SC: Well, it is kind of interesting. You would think at the community health center we would actually be almost forced or obligated to do cultural competence training, but we never did. You just kind of learn by, I mean, I learned cultural competence by really misreading, misunderstanding, not getting it. ( ) Actually going to Mexico was like a revelation. You know after my first visit to Mexico, all I had to do was say to any pregnant Latino woman, “how are you going to teach your child? Are you alone? Do you have any social support?” They would inevitably start crying because being disconnected from their family. Being in Mexico makes you realize just how interconnected, social Latinos are. How awful it is for them when they get here. A lot of them will maintain community, will join very rich communities that forming here but some don't. Sometimes it is the men who put them in apartments kind of away from other Latinas intentionally as a control issue. These women who are here they were with this family all day long, going back in forth between family members, and now they are in the United States in an apartment, they don't leave. They are scared to leave. It can be so isolating and so awful and especially if they start having kids. They are just I mean what a horrible thing for them. It took going to Mexico. It takes years and years of just working with Latinas and trying to kind of figure out how they usual go about solving problems, especially health problems. It just takes a long time to get used to that and to learn about how to best treat them.
RB: In for the research your dong in Mexico, have any other practitioners from the clinic gone down as well or are you just?
SC: Yeah, yeah, yeah. We have had, let's see, how many physicians from Piedmont Health have gone down? At least five or six have. I go every year just because I kind of spear headed the whole time. Several physicians from UNC who are not with Piedmont health services go down there as well every year. So it is nice.
RB: How long are you all there for and do you ever give health care services or it is predominately research?
SC: Oh, no, no. So we still, from the beginning we have done health fairs down there. Like I said for the first year we went out, we usually go to the priest down there who usually helps to select communities that really are in need and then we go out and do these little health fairs. Usually during the day, they will do the health fair and check for blood pressure, sugar and when we have the money we will do cholesterol checks as well with these little portable things. Then, we take the afternoon off and then the students go back in the evening and do health talks.

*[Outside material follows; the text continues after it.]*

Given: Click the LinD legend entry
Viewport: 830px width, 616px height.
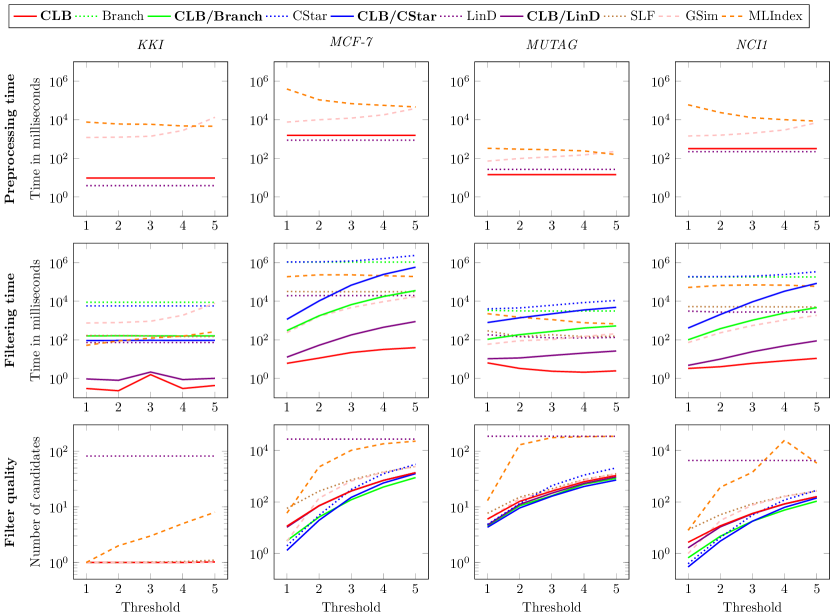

So they will talk about, they will just pick an issue: cardiovascular health, women's health. They will just give a talk about that health topic in the evening.
RB: Nice. Do you hope to eventually work again at Carrboro Community Center? Where do you see your path going?
SC: Well, I don't know. What I see is a mix of a little bit of research, a little but of teaching, a little bit of clinical. In so, however, I don't how I am going to find that mix, but that'll be my goal in the next years, where I can find a situation where I can do all three.
RB: Okay, well thank you so much for answering all of the questions.